However, I found this slide from time 1:59 of the video Scaled and Dot-Product Attention in week 2. This slide basically says the same thing, which is German text for Q and English for V and K.

Hi @Peixi_Zhu

You didn’t mention me in your reply and I didn’t notice that you responded.

Ok, the slide explains Dot-Product Attention (which is “one piece of a puzzle” in this week, but its context (translation) is not exactly the same as this week’s context (summarization))

So, can you formulate what is the question you want to ask?

Hi, @arvyzukai

My question is that for the translation task which use dot-production attention above, how does the transformer model do inference (e.g., English → German) since the target language is not available. Given what we have discussed so far, I think I already the answer but please let me know if my understanding below is wrong.

During inference the encoder use the translated German up to this point to compute Q. So inference has to be done sequentially.
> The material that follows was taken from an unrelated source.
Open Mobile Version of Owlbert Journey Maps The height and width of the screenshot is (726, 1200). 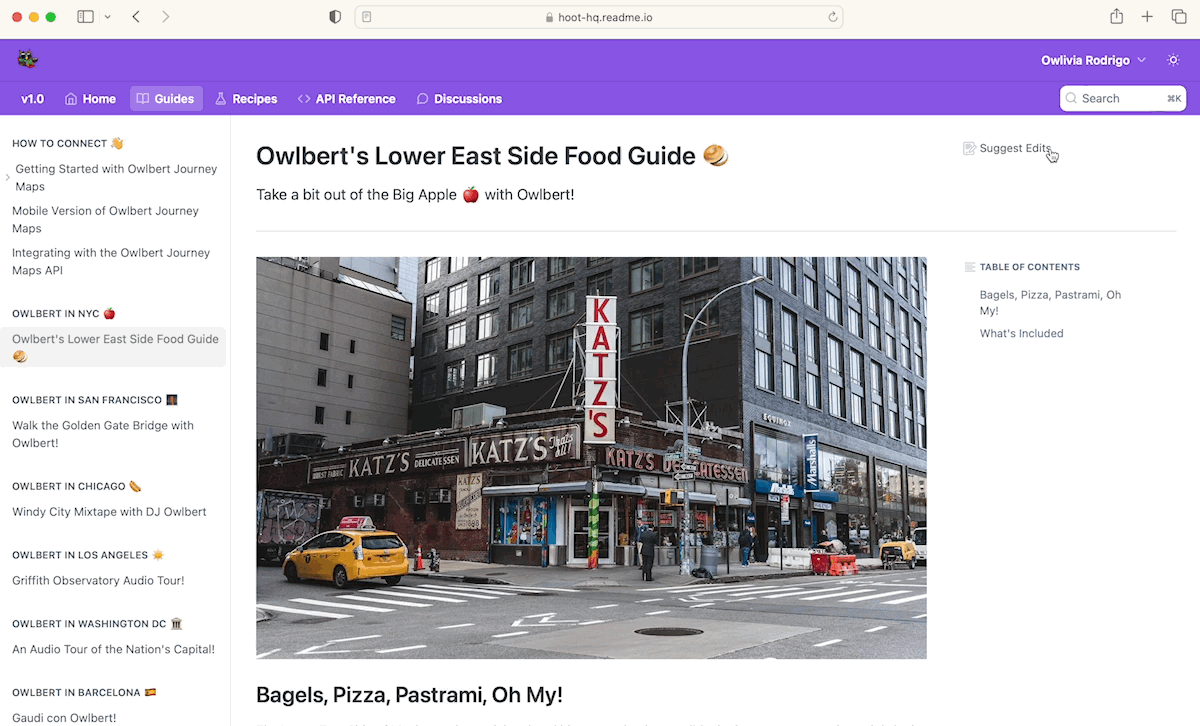[x=105, y=220]
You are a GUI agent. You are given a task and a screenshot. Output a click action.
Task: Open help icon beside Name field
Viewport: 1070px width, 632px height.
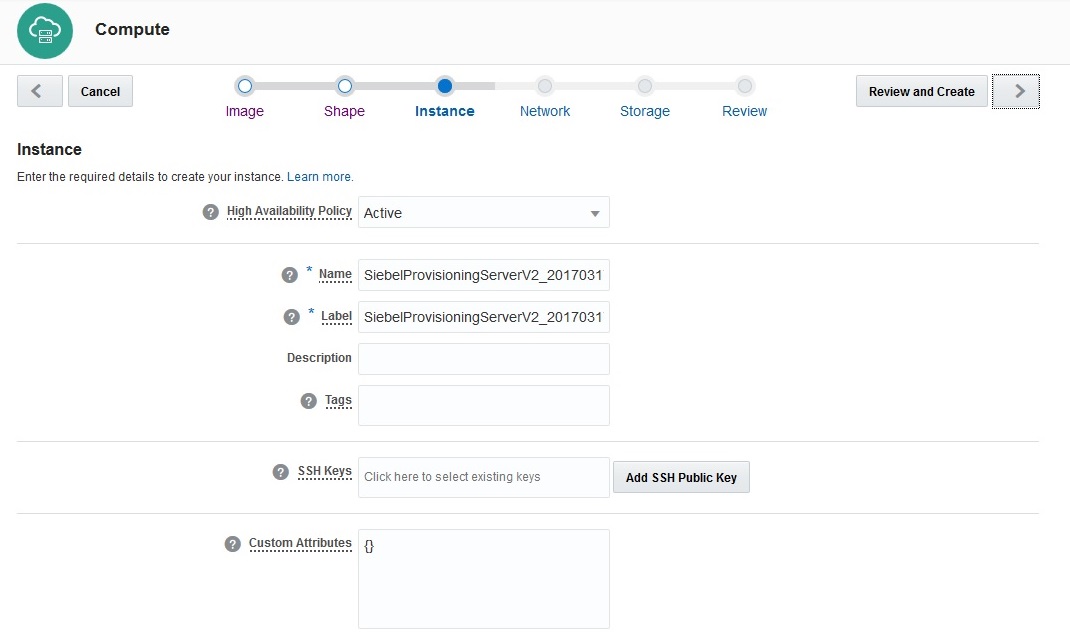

At the very first step (when no German word has been generated), Q is computed from the start-of-sentence token only.

Hi @Peixi_Zhu

In our case (translation from English to German), the German sentence is being generated by the decoder.

Well, the model outputs the whole sequence probabilities, but for translation (during inference) we usually use “our own code” to pick one word at a time (that makes the translation sequential (better consistency)).

“start-of-sentence token only” and padding. (I think you understand this, but just wanted to make sure - the input for the decoder is always the same length).